Toldbodgade 13 by BBP Arkitekter 2012 with perforated metal for the front and for horizontal shutters


 

Zinkhuset Amerika Plads with 60 apartments around a courtyard. Designed by Holsøe Arkitekter and completed in 2008. The strips of zinc vary in width but are consistent for the full height and carefully respect the edge of the openings or fenestration to give the building an interesting vertical emphasis. The colour is a dull grey green known in 17th-century England as 'drab'


 

Krøyers Plads by Vilhelm Lauritzen and COBE 2016.
Brickwork on large modern buildings is regularly used to give a more traditional look. Applied as a thin face, rather than used structurally, the brickwork does not have to have conventional courses or bonding patterns. Here the effect is slightly curious as the 'frogs' - the hollow normally in the top of the brick to take more mortar, and therefore normally hidden - is turned outwards and the bricks in each course are only slightly staggered with very narrow 'bats' at the end of every other course to fill the gap. The effect, with the thick mortar against the sharp precision of the window frames, is, if anything slightly crude, but then I guess my taste is boringly staid


 

Horten 3XN 2009. The distinct faceted face to the building has a new type of panel developed for this building with layers of fibreglass sandwiching high-insulating foam


 

The shaped glass panels of the Saxo Bank building by 3XN from 2008 against one of the three towers of Punkthusene by Vilhelm Lauritzen from 2009

Both Horten and these buildings are part of the redevelopment of Tuborg Havn in Hellerup immediately north of Copenhagen


 

Forfatterhuset

- a school designed by COBE and completed in 2014. The very unusual facing material is brick slats described as ceramic lamella. The detail of the fixing, hidden on the building, was photographed at the exhibition at the Danish Architecture Centre in the Autumn 2016 on the work of COBE - Our Urban Living Room


some odd problems with cladding?

 

 

This building has cladding that tries to imitate the coursing of ashlar blocks but has problems at the corners so curiously it ends up looking more like paving slabs applied to the building


 

Ordrupgaard Museum - north of Copenhagen. The addition by Zaha Hadid was completed in 2005.  A curiously inappropriate shape that dominates an historic house and good gardens. There are certainly odd problems resolving how the building sits on the ground - the external finish is described as black lava concrete


 

Tower at Ørestads Boulevard 106 with a dramatic north wall that bows inwards towards the base but there are problems reconciling the glazing with the shape of the silhouette and there is a curious effect with the heavy dark frames of windows forming a vertical line of squares above the entrance


 

8House by BIG. Apartments over shops and offices completed in 2010.
The plan is complex around two courtyards with access from a sloping walkway so adjoining apartments are at different levels and the courtyard facades are made more complex by upper floors over sailing and angled balconies that are in part enclosed to provide some privacy.
The result is an incredibly complex patchwork of cladding ... visually irrational and possibly with problems with joins. Every piece of cladding is a different shape creating a feeling of restlessness and at the upper level the top lines of windows appear to be sliding apart horizontally. The concept is brilliant and I am sure that Bjarke Ingels would argue, and probably be right to argue that, with constraints on budgets and with the pressure of time, it is better to build first and worry about drain pipes and cladding later.

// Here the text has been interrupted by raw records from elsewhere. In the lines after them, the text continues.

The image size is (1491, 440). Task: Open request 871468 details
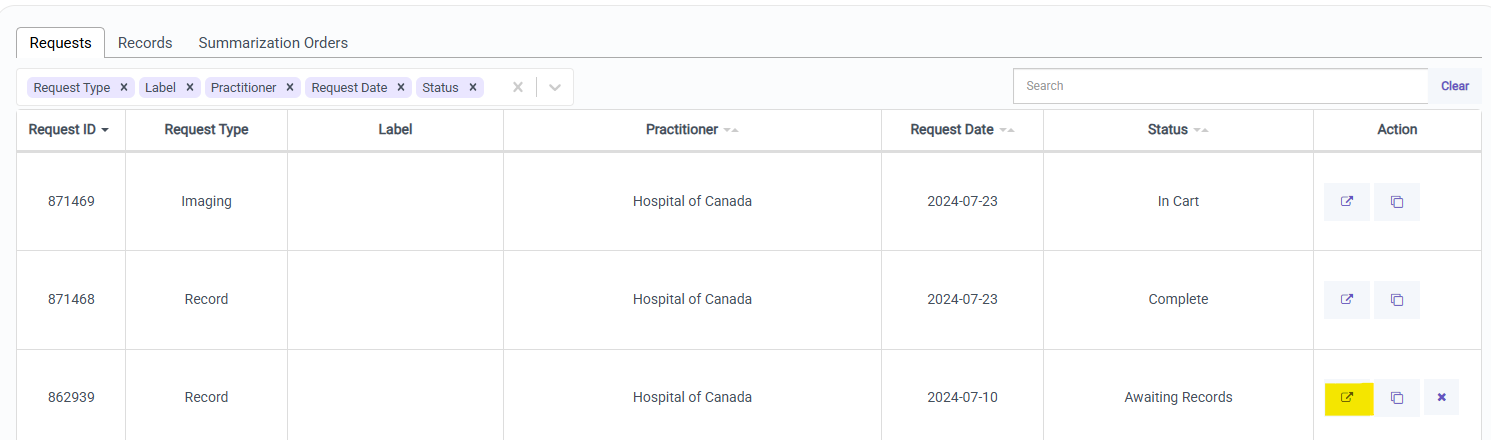pos(1346,299)
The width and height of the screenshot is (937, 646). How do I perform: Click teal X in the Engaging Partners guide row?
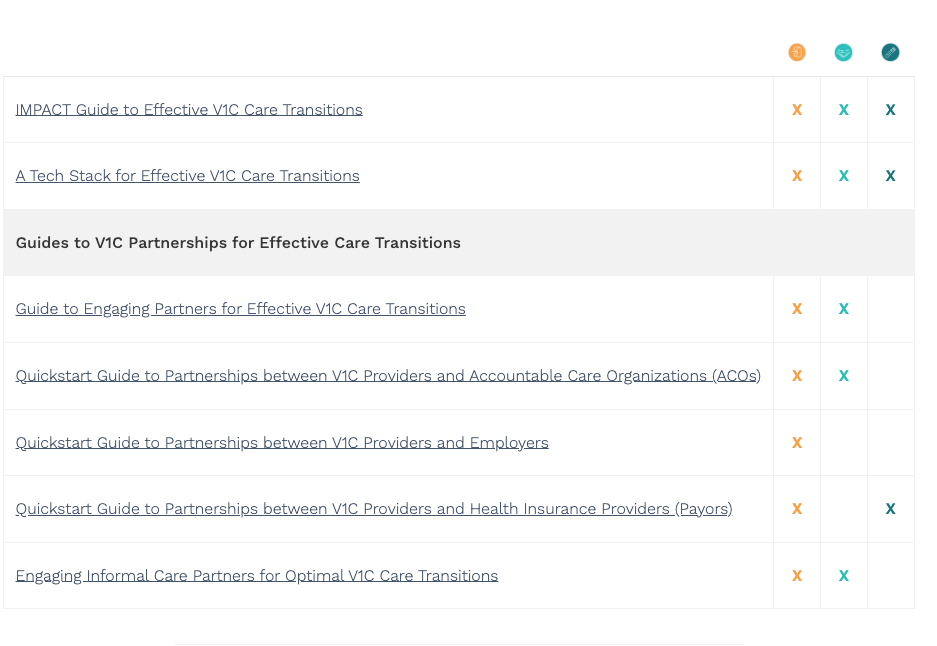click(x=844, y=309)
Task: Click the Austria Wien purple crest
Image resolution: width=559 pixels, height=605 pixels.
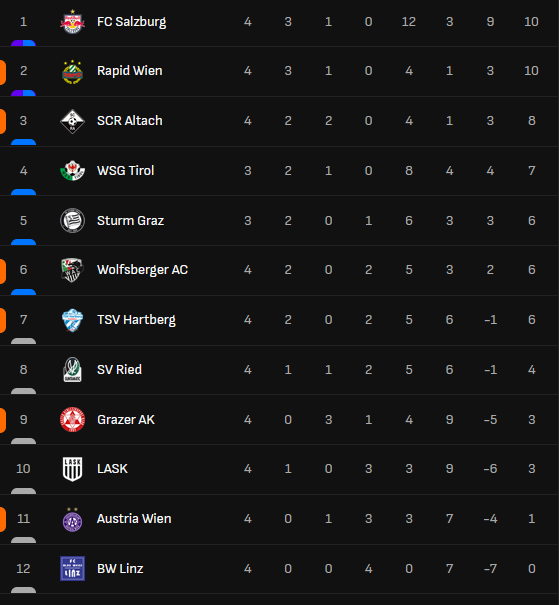Action: pyautogui.click(x=73, y=519)

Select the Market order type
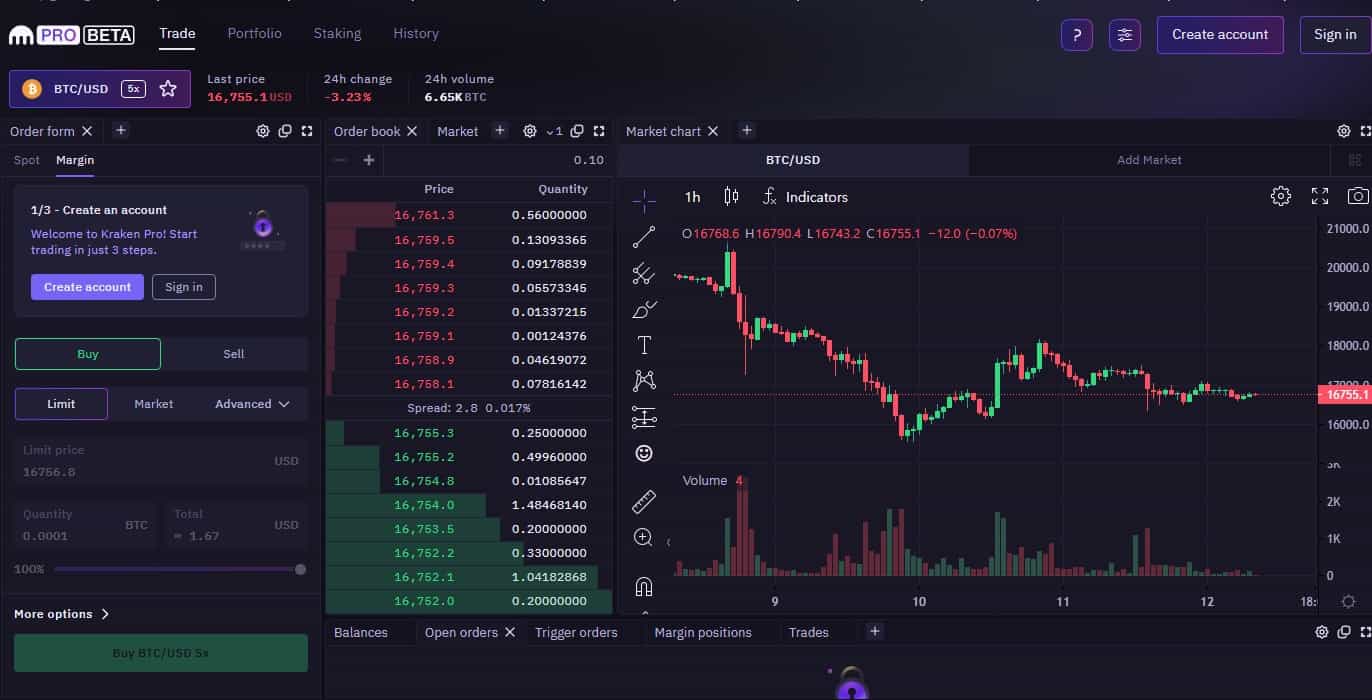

Bohrs Tårn and the buildings immediately north of the new Carlsberg suburban railway station by Vilhelm Lauritzen.
A curious mixture of cladding types and odd junctions of different facades that somehow makes the cladding look like wallpaper. Is this architecture where facades have been reduced to surfaces or is it no longer necessary to relate cladding to the structure, plan, function and engineering of the building?